Releasing public datasets

Many social media platforms place limitations on sharing of data collected from their APIs. One common approach for sharing data, in particular for Twitter, is to only share the identifiers of the social media items. Someone can then recreate the dataset be retrieving the items from the API based on the identifiers. For Twitter, the process of extracting tweet ids is often called “dehydrating” and retrieving the full tweet is called “hydrating.”

Note that retrieving the entire original dataset may not be possible, as the social media platform may opt to not provide social media items that have been deleted or are no longer public.

This example shows the steps for releasing the Women’s March dataset to Dataverse. The Women’s March dataset was created by GWU and published on the Harvard Dataverse. These instructions can be adapted for publishing your own collections to the dataset repository of your choice.

Note that the Women’s March dataset is a single (SFM) collection. For an example of publishing multiple collections to a single dataset, see the 2016 United States Presidential Election dataset.

Exporting collection data

  1. Access the server where your target collection is located and instantiate a processing container. (See Command-line exporting/processing):

    ssh sfmserver.org
    cd /opt/sfm
    docker-compose run --rm processing /bin/bash
    

    Replace sfmserver.org with the address of the SFM server that you want export data from.

  2. Find a list of WARC files where the data of your target collection are stored, and create a list of WARC files (source.lst) and a list of destination text files. (dest.lst):

    find_warcs.py 0110497 | tr ' ' '\n' > source.lst
    cat source.lst | xargs basename -a | sed 's/.warc.gz/.txt/' > dest.lst
    

    Replace 0110497 with the first few characters of the collection id that you want to export. The collection id is available on the collection detail page in SFM UI. (See the picture below.)

    _images/collection_detail_page.png
  3. Write the tweet ids to the destination text files:

    time parallel –j 3 -a source.lst -a dest.lst --xapply "twitter_stream_warc_iter.py {1} | jq –r ‘.id_str’  > {2}"
    

    This command executes a Twitter Stream WARC iterator to extract the tweets from the WARC files and jq to extract the tweet ids. This shows using twitter_stream_warc_iter.py for a Twitter stream collection. For a Twitter REST collection, use twitter_rest_warc_iter.py.

    Parallel is used to perform this process in parallel (using multiple processors), using WARC files from source.lst and text files from dest.lst. -j 3 limits parallel to 3 processors. Make sure to select an appropriate number for your server.

    An alternative to steps 1 and 2 is to use a sync script to write tweet id text files and tweet JSON files in one step. (See Command-line exporting/processing)

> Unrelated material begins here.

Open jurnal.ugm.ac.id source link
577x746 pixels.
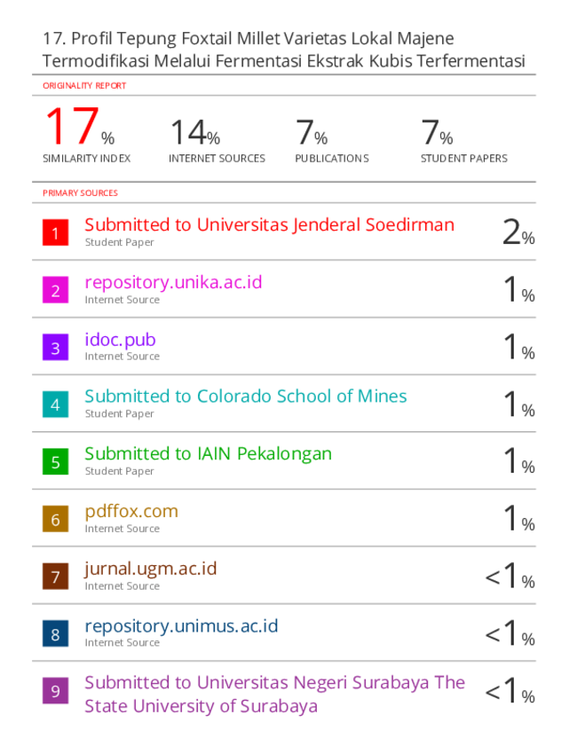tap(150, 569)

  4. Combine multiple files into large files:

    The previous command creates a single text file containing tweet ids for each WARC file. To combine the tweets into a single file:

    cat *.txt > womensmarch.txt
    
    • Recommendation: If there are a large number of tweet ids in a file, split into multiple, smaller files. (We limit to 50 million tweet ids per file.)
  5. Create a README file that contains information on each collection (management command for sfm ui):

    Exit from the processing container, and connect to the UI container and execute the exportreadme management command to create a README file for the dataset:

    exit
    docker-compose exec ui /bin/bash -c "/opt/sfm-ui/sfm/manage.py exportreadme 0110497 > /sfm-processing/womensmarch-README.txt"
    
  6. Copy the files from the server to your local hard drive:

    Exit from the SFM server with exit command, move to a location in your local hard drive where you want to store the data, and run the command below:

    exit
    scp -p username@sfmserver.org:/sfm-processing/womensmarch*.txt .
    

    Replace username and sfmserver.org with your user ID and the address of the SFM server, respectively.



Publishing collection data on Dataverse

For this example, we will be adding the collection to the GW Libraries Dataverse on the Harvard Dataverse instance.

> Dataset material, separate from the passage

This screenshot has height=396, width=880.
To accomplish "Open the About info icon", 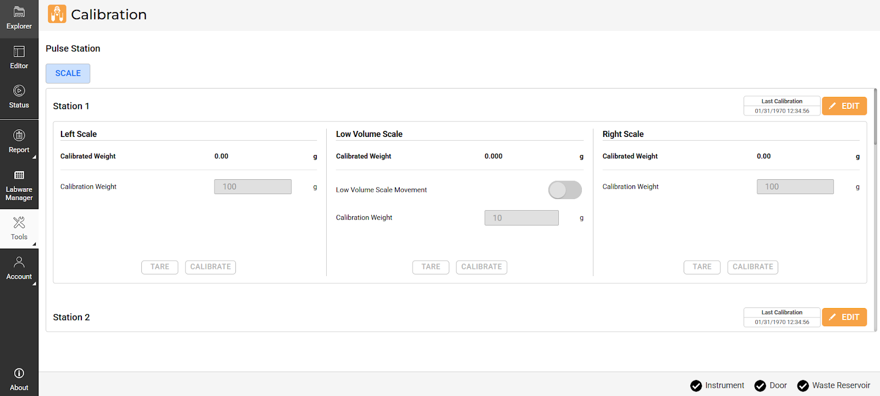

  1. Go to the GW Libraries Dataverse and log in.

    • Note: You should be a Curator for the dataverse to be able to upload data.
  2. Open the New Dataset page:

    Click ‘Add Data > New Dataset’.

    _images/Dataverse-Add_new_dataset.png
  3. Fill the metadata with proper information (title, author, contact, description, subject, keyword):

    Make sure you input the right number of tweets collected and appropriate dates in the description.

    _images/Dataverse-Editing_Metadata.png
  4. Upload the files (both data and README files) and save the dataset:

    • Note: The dataset will be saved as a draft.
    _images/Dataverse-Uploading_files.png
  5. Publish the dataset:

    Go to the page of the draft that was just saved, and click ‘Publish’ button.

    _images/Dataverse-Publishing_data.png